Two pilots of the United Arab Emirates have been killed after one of the country’s fighter jets participating in the Saudi-led aggression against Yemen crashed in the impoverished country, a report says.
The Saudi-led coalition made the announcement in a statement on Monday after the UAE armed forces said in a statement earlier in the day that the warplane could not be located.
"The Supreme Command of the Armed Forces announced today that a fighter jet taking part in the Arab coalition led by Saudi Arabia... in Yemen was missing," said a statement on the official WAM news agency, without giving further details.
CNN Arabic reported that the fighter jet crashed due to a technical fault.
Meanwhile, al-Masdar Online quoted a Yemeni official as saying that the Apache jet crashed in Aden due to technical fault while it was conducting an airstrike. The warplane reportedly hit a mountain and crashed on a residential house, leaving a child dead.
Several Saudi aircraft have been downed in Yemen by the country’s army and popular committees since the beginning of the Saudi aggression in March last year, and at least two coalition jets have crashed in the impoverished country.
In May 2015, the Yemeni forces shot down a Moroccan F-16 warplane. In December that year, a Bahraini F-16 jet crashed on the Saudi Arabian side of the border with Yemen in the northern Saudi province of Jizan, after suffering a technical problem.
Yemeni army troops and allied Houthi Ansarullah fighters have also managed to bring down a number of Saudi drones.
On March 5, a Saudi spy drone was downed while it was flying over the country’s southern province of Ibb.
On February 27, Yemeni soldiers and allied forces also targeted an Emirati drone in the sky over the town of Azan, located 550 kilometers (341 miles) southeast of Sana’a. The downed aircraft was purportedly on a surveillance mission in the area.
Yemeni army forces and fighters from Popular Committees shot down a Saudi spy aircraft over Harad district in the northwestern province of Hajjah on February 3. A few days earlier, Yemeni troops had fired a surface-to-air missile at another Saudi spy drone in Yemen’s northwestern Sa’ada Province.
Yemen has been under military attacks by Saudi Arabia since late March last year. At least 8,400 people, among them 2,236 children, have been killed so far in the aggression and 16,015 others sustained injuries. The strikes have also taken a heavy toll on the impoverished country’s facilities and infrastructure, destroying many hospitals, schools, and factories.

▶ [Supplied data]:
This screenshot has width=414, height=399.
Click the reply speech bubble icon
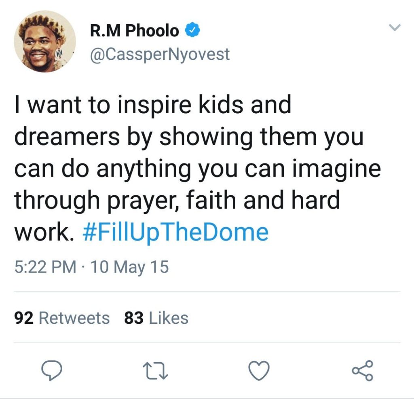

▶ [Work order]:
Answer these questions using the report on the Emirati jet crash in Yemen:
1. How many UAE pilots were killed?
2. Where did a Bahraini F-16 crash in December 2015?
3. How many children are among the at least 8,400 people reported killed?

▶ [Reply]:
1. Two.
2. On the Saudi Arabian side of the border with Yemen, in the northern Saudi province of Jizan.
3. 2,236.